Attica

ID Number: 880
Maker: Ernest Pignon Ernest
Technique: offset
Date Made: 1974
Place Made: United States
Measurements: 56 cm x 42 cm; 22 1/16 in x 16 9/16 in
Main Subject: Prisons & Prisoners; Viet Nam War Era
Materials: paper (fiber product); wrapped, corners
Digitized: Y

Full Text:
Ernest Pignon Ernest 74. Attica


Acquisition Number: 1992-098

Copyright Status:
Copyright status unknown; may be protected by copyright law.


Exhibition Annotation:
On September 9, 1971, inmates at the Attica Correctional Facility, a maximum security prison in upstate New York, rioted.

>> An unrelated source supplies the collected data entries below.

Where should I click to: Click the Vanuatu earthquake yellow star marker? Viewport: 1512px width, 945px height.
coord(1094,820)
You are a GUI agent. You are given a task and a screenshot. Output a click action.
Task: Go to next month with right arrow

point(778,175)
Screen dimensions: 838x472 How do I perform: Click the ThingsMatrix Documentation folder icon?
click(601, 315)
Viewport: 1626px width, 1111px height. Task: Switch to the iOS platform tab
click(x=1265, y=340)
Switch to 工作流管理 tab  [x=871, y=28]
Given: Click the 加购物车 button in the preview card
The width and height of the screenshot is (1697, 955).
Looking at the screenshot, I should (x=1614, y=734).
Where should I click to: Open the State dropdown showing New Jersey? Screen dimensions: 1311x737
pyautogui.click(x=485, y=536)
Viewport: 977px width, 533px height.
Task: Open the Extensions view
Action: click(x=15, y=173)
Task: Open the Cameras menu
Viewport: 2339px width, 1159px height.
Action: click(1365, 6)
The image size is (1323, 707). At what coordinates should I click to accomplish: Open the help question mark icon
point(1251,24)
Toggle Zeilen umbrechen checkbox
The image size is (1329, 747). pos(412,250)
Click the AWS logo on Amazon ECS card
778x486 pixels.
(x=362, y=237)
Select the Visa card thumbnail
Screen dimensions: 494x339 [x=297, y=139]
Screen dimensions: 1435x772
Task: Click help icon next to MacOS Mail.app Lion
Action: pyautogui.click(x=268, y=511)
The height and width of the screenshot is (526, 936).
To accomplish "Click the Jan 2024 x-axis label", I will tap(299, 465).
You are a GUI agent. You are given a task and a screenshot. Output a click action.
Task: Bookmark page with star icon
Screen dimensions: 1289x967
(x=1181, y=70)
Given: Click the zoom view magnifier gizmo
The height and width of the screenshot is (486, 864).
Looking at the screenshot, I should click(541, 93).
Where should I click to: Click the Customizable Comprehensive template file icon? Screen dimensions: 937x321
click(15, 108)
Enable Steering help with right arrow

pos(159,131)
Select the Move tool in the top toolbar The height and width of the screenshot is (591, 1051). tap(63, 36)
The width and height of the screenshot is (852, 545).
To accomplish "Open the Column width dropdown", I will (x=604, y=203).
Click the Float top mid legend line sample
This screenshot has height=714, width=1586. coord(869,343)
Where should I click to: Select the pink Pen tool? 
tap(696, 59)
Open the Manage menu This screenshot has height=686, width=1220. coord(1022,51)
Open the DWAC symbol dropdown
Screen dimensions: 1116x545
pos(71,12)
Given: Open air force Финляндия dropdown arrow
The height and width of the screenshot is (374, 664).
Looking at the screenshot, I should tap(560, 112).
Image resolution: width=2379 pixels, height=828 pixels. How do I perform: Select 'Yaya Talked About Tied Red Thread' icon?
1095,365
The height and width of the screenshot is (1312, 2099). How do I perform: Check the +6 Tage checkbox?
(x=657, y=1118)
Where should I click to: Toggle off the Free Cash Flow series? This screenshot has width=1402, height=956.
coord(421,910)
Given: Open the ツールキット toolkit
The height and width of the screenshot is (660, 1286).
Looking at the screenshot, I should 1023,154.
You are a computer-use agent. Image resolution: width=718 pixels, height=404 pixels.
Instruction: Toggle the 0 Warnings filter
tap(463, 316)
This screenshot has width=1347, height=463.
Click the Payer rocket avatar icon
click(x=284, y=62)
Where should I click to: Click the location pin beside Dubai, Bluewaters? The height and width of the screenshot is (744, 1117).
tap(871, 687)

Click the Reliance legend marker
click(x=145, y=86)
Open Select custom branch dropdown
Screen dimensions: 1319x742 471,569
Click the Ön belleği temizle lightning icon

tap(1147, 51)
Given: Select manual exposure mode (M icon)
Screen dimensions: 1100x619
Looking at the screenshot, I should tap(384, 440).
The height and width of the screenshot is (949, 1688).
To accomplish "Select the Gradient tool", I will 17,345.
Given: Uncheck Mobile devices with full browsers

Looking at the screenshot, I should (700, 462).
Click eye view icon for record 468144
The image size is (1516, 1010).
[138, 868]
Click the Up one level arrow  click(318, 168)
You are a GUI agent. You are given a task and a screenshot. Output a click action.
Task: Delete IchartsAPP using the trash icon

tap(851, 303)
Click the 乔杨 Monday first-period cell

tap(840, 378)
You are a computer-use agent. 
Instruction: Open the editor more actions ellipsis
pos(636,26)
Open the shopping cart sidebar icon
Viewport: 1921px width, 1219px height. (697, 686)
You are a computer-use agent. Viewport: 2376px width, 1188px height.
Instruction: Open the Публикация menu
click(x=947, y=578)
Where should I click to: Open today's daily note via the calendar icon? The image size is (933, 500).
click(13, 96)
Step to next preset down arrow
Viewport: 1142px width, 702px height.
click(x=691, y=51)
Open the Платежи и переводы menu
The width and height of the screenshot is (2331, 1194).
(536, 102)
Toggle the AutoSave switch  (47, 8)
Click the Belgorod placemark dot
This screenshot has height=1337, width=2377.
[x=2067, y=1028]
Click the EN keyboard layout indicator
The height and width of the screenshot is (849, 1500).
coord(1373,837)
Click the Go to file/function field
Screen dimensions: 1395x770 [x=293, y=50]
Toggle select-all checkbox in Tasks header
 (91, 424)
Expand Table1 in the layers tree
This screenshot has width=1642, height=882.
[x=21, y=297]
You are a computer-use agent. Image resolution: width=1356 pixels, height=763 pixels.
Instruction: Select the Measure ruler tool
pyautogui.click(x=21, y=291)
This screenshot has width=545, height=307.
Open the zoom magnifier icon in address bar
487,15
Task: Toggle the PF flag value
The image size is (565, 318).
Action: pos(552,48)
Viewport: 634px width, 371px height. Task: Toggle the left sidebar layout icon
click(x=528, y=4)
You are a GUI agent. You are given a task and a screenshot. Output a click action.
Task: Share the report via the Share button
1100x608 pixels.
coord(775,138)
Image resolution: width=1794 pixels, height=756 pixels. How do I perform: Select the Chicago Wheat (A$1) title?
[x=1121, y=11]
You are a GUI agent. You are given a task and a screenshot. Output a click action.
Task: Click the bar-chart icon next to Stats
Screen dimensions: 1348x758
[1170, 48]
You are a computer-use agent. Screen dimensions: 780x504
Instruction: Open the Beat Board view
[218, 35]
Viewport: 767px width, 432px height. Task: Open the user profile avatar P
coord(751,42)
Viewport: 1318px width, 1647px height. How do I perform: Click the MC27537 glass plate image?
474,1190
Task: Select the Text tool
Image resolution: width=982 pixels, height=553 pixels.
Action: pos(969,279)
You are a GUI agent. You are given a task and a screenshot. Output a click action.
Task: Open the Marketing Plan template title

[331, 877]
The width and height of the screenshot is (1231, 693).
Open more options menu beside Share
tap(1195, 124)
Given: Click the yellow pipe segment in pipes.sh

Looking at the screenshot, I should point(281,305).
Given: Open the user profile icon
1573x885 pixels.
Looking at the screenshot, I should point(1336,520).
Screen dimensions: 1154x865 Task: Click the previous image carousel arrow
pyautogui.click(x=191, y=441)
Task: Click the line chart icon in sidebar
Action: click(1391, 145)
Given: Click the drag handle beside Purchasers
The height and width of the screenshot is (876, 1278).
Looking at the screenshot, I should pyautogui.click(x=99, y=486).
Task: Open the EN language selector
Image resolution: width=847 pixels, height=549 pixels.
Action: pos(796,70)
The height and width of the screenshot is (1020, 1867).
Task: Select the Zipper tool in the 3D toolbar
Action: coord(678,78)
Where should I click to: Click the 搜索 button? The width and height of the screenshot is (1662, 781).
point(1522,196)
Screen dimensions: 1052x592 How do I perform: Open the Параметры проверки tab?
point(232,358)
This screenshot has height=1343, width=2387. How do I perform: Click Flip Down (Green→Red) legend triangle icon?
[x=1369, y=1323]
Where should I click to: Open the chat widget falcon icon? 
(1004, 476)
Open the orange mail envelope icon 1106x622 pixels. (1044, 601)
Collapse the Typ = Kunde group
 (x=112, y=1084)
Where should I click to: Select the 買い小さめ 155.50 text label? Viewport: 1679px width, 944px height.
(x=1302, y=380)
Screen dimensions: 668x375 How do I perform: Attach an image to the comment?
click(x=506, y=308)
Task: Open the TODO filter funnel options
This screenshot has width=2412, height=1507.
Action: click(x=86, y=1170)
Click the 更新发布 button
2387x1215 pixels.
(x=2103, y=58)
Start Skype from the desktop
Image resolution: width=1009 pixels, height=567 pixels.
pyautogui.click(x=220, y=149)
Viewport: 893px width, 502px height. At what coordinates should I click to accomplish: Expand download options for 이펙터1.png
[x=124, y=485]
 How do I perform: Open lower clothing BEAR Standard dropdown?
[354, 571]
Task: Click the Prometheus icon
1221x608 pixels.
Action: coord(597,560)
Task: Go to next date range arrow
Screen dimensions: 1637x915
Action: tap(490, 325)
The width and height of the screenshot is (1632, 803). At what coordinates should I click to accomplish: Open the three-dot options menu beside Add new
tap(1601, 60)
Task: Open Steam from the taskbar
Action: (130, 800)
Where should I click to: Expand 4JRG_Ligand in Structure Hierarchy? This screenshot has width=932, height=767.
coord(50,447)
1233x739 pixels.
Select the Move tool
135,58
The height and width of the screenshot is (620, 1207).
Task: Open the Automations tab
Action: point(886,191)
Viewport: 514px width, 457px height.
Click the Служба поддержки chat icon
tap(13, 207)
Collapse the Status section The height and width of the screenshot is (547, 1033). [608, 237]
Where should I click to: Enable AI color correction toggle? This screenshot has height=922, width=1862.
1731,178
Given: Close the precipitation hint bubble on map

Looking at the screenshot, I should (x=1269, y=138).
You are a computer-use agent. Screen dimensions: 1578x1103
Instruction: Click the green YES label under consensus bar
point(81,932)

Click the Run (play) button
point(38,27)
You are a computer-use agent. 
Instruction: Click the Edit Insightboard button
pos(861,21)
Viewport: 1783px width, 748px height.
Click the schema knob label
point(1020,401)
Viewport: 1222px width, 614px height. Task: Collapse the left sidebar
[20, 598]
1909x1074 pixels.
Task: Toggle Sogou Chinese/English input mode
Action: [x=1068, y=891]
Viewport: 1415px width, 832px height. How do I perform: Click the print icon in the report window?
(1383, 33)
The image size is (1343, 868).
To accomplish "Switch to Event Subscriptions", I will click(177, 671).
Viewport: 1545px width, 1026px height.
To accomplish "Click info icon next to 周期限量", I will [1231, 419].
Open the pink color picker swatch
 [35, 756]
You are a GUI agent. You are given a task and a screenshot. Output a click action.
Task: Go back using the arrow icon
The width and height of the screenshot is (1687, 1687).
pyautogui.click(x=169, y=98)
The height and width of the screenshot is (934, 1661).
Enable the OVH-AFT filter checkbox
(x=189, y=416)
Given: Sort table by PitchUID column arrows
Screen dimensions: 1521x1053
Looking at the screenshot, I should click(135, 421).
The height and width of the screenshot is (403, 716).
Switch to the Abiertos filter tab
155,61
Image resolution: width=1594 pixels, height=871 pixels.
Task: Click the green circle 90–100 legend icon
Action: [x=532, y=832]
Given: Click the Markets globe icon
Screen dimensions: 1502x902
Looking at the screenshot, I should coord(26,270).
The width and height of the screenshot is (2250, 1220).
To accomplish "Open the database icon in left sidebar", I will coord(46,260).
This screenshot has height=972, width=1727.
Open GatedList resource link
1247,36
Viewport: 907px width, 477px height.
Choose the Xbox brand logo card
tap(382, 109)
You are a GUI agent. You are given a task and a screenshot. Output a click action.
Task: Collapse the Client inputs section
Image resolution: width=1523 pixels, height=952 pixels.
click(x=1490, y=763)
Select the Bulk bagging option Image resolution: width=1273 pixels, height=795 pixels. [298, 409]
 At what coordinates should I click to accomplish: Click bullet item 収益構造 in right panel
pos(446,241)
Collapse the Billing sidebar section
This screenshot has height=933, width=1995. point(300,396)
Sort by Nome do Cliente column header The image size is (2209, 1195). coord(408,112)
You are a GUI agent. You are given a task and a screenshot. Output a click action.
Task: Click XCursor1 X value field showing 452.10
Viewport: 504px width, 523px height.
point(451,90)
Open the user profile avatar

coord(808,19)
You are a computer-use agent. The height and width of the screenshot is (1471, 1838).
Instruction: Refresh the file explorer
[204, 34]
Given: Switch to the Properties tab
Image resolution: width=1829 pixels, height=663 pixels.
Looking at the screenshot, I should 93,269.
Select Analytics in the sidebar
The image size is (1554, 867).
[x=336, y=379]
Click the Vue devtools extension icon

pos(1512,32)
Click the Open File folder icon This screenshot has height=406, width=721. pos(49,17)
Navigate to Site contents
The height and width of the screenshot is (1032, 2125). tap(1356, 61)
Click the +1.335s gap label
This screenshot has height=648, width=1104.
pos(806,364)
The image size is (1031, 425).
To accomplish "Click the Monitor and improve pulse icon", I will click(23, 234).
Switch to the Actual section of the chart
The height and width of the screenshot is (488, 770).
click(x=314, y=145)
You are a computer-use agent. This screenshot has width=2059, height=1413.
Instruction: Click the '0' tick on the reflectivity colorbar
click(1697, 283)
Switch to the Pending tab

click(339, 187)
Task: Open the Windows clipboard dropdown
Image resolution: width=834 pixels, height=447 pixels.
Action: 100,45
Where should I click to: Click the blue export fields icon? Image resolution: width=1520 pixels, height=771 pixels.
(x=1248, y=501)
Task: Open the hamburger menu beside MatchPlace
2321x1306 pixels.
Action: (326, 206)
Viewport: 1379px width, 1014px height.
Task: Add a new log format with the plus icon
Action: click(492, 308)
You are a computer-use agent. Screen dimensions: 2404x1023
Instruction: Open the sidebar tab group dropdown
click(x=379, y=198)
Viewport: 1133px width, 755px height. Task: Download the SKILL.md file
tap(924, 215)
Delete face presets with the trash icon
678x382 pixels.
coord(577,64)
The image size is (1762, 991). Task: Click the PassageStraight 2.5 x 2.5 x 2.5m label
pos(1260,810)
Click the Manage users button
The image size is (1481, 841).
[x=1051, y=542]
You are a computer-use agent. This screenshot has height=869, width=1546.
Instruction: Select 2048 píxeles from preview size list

The underlying causes were overcrowding, poor food, inadequate medical care, rigid censorship and meager visiting rights. Four days after inmates seized control of an exercise yard and took guards as hostages, New York’s Republican governor, Nelson Rockefeller ordered state troopers to attack. 43 people died at Attica. Nearly all were killed—inmates and hostages alike—when state troopers stormed the prison and fired indiscriminately through a thick haze of tear gas. The assault took six minutes. Subsequently the troopers and Attica guards lied about what had happened, and resorted to brutal reprisals, beating and torturing inmates. In January 2000, a federal judge in Rochester, NY awarded $8 million to inmates who were beaten and tortured, as well as $4 million for lawyers’ fees.